A fraude também tem seu exame guiado sob o enfoque da Súmula n.º 375 do STJ, segundo a qual ‘o reconhecimento da fraude à execução depende do registro da penhora do bem alienado ou da prova de má-fé do terceiro adquirente’. 5.

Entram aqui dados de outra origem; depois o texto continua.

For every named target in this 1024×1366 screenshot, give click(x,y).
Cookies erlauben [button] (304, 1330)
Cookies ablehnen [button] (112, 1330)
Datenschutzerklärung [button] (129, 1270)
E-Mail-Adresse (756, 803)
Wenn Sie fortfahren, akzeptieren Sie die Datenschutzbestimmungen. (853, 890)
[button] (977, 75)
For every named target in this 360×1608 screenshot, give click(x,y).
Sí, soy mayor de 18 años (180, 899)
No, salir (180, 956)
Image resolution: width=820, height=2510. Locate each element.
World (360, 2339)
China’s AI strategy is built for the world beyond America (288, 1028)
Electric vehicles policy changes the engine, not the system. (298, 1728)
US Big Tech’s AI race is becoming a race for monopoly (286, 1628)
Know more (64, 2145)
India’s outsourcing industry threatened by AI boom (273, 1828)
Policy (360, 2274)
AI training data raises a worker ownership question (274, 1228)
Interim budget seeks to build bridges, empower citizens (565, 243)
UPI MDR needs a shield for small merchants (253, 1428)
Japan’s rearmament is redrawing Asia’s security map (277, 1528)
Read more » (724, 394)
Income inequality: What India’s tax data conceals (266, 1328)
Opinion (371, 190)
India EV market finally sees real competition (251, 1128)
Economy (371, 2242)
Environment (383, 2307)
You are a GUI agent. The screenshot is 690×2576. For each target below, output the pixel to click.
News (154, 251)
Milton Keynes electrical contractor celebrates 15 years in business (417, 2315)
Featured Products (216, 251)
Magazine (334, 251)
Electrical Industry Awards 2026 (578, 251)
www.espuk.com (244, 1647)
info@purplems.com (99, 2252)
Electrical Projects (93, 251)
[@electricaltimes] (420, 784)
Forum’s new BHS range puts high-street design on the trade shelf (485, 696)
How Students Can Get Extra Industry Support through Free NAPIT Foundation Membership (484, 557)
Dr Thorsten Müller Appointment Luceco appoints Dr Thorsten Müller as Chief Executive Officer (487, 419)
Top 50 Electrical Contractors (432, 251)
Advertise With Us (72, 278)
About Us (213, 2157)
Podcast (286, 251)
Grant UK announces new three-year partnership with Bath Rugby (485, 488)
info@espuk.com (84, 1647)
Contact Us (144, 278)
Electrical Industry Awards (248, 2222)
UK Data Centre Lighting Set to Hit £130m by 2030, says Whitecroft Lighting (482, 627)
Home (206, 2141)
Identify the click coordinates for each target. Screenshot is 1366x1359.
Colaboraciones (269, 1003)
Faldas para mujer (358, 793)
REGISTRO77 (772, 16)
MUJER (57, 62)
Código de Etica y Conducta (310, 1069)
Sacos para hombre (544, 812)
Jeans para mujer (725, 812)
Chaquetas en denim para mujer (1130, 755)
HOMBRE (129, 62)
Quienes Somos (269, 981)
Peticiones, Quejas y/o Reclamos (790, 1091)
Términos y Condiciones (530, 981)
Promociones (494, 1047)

Na hipótese, restou evidenciada a fraude à execução, pois: (a) a alienação foi feita após a intimação por edital do executado e o transcurso do prazo para pagamento voluntário e impugnação ao cumprimento de sentença e, apesar de a intimação ser ficta, presume-se a ciência da referida parte acerca do cumprimento de sentença, até porque esta assinou a declaração de hipossuficiência apresentada à Defensoria Pública, objetivando a sua manifestação no processo, no mesmo dia da transferência do veículo; e (b) a alienação foi travada no seio familiar, em favor da enteada, além de não haver documento demonstrativo de pagamento do valor correspondente à transação. 6.
Presumindo-se que o negócio questionado foi realizado apenas para frustrar o cumprimento de sentença, mormente por se tratar de alienação de bem no curso da execução, faz-se necessário o lançamento de restrição de transferência do veículo, conforme previsão do art. 9º do regulamento do sistema RenaJud, a fim de se evitar nova alienação a terceiro de boa-fé. 7.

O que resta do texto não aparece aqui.